The skip was close enough now for there to be no doubt of the tall young figure standing casually on the lip of the steel bucket, balancing easily with both hands on his hips as the drop grew steadily deeper under him.

it was a matter of pride amongst the younger diggers to ride the skip in the most casual or spectacular manner possible. Zouga had forbidden Ralph to dance on the skip, a fad that had been started by a young Scot who had once danced between the floor and the stagings, accompanying himself on the bagpipes.

Ralph drew steadily closer, rising up through the glistening web of steel cables that hung over the pit like a silver cloud. Hundreds of cables, one for each individual claim, every strand polished by the pulley wheels, by the friction over the winding drums, until they caught the sunlight and shimmered into a silver mist that hung like an aura over the pit, ethereal and lovely, hiding the harsh reality of that gouged raw earth, with its dangers and disappointments.

While he waited for the skip to reach him, Zouga cast his mind back to that first day when he had led the single oxen into the sprawling encampment with Aletta on the wagon box beside him, and they had looked up at the riddled and torn kopje.

So much earth had been moved since then, so many men had died in this terrible pit where that kopie had once stood and so many dreams had perished with them.

Zouga lifted the wide-brimmed hat. Carefully he mopped the beads of sweat from the smoother paler skin along his hairline, and then he inspected the damp red stain on the silk bandanna and grimaced with distaste.

It looked like blood.

He re-knotted the silk about his throat, still peering down into the depths, and his eyes clouded with disenchantment as he remembered the high hopes and bounding expectation that he had brought with him on that day, was it really ten years ago? It seemed like a day and an eternity.
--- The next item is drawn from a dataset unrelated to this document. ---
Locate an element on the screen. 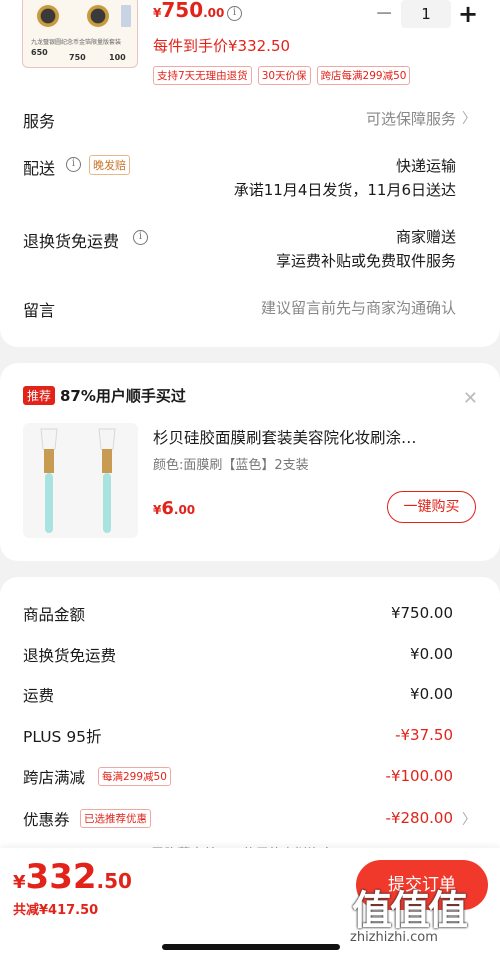  quantity-input: 1 is located at coordinates (426, 14).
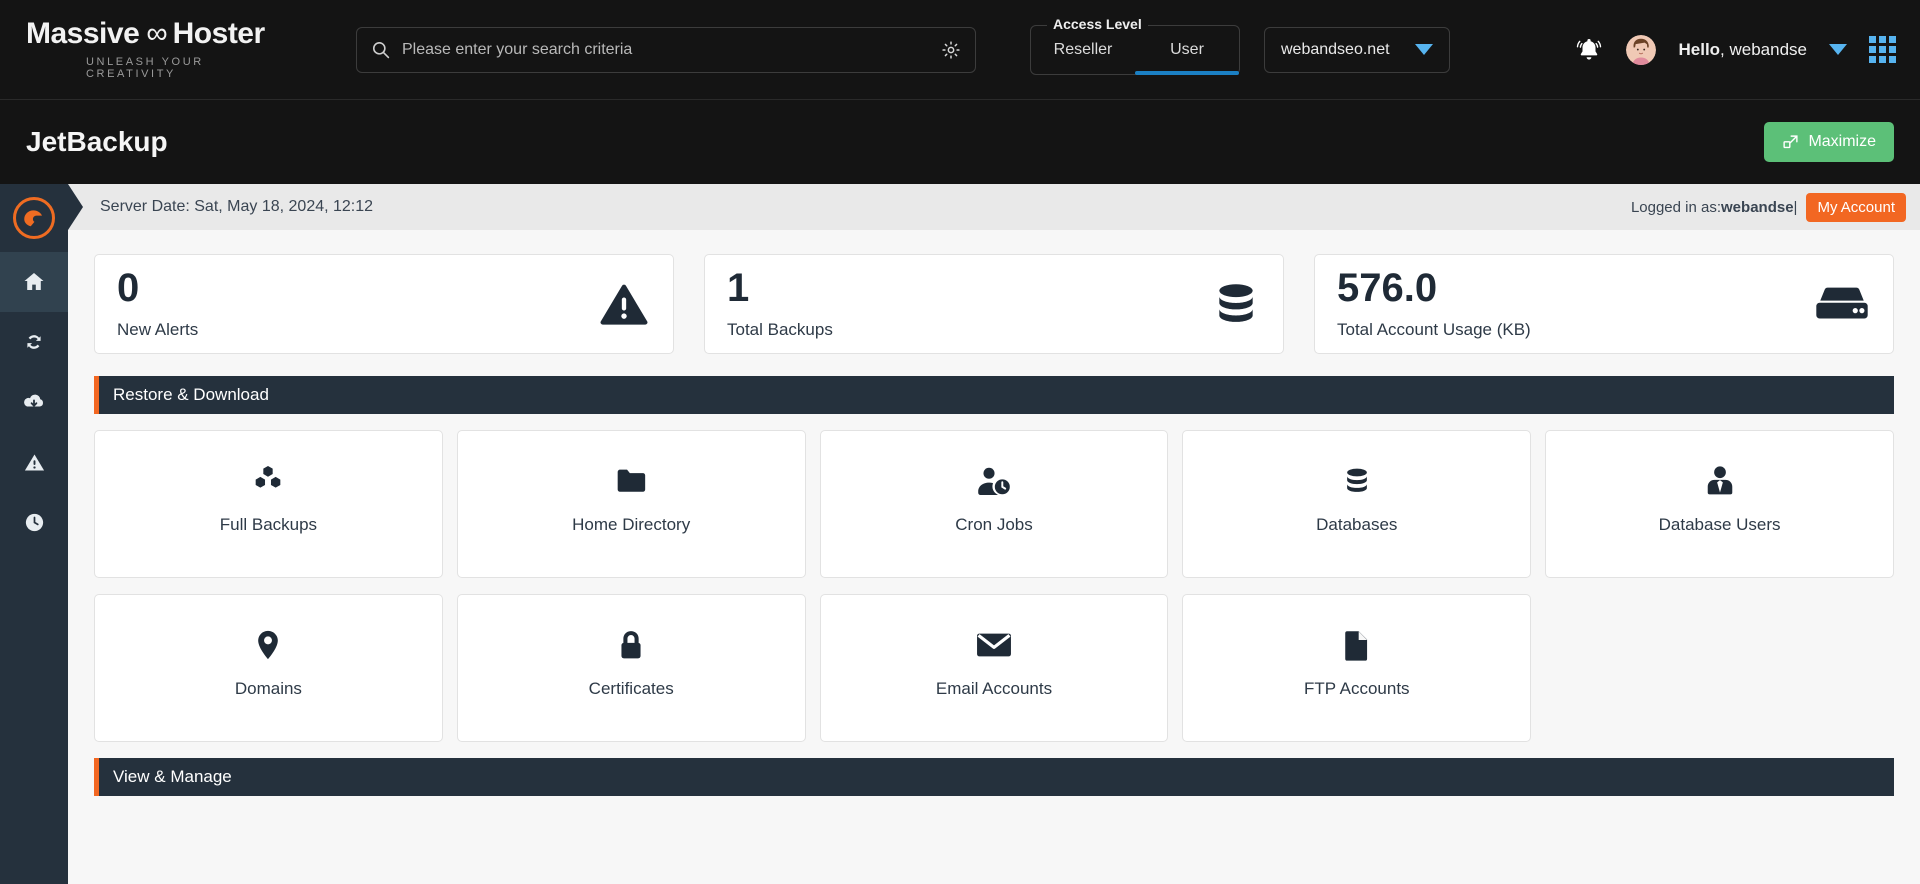  I want to click on avatar, so click(1642, 50).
He had found himself dreaming, the random events from those lost years replaying through his mind, the sorrows and the joys magnified by his imaginings and by the passage of time.

Then, after a few minutes, Zouga roused himself.

Dreaming was an old man's vice. The past was beyond regret; today was all that counted. He straightened his shoulders and looked down at Ralph in the swinging skip. Something jarred him, scattering the last of his dreams.

The skip was riding differently, it did not have the accustomed weight to it, he could not yet make out the heaped yellow gravel, which, despite his orders, Ralph usually over-loaded high above the steel sides of the skip.

It was empty, and Ralph was alone. He was coming up without the Matabele gang to help run the skip over the bars and up-end its burden of gravel into the chute, down which it would be carried to the waiting cart.

Zouga cupped his hands to his mouth to shout his enquiry, but the words stayed in his throat.

Ralph was close enough now for Zouga to see the expression on his face. It was tragic, stricken with some terrible emotion.

Zouga lowered his hands and stared at his son in anticipation. The skip hit the end bars with an iron clasp and the winchman threw out the gear lever, expertly, braking the steel skip against the bars.

Ralph jumped lightly across the narrow gap onto the platform, and stood there, still staring at Zouga.

"What is it, my boy?" Zouga asked quietly, fearfully and for answer Ralph turned away and glanced down int the empty body of the skip.

Zouga stepped up beside him, and followed his glance He saw that he had been mistaken, the skip was not empty.

"It has taken us all morning to hack that out of the east face," Ralph told him.

It looked like a roughly cut gravestone, before the inscription was chiselled in, as wide as the stretch of man's arms and imperfectly squared up, the marks of the steel wedges and pickaxe still fresh upon it.

"We broke three pick handles on it," Ralph went on grimly, "and we only got it out because there was natural fracture line that we could crack open with wedges."

Zouga stared at the ugly cube of stone, not wanting to believe what it was, trying to close his ears against his son's voice.

"Underneath it's the same, solid, hard as a whore heart, no faults, no cracks."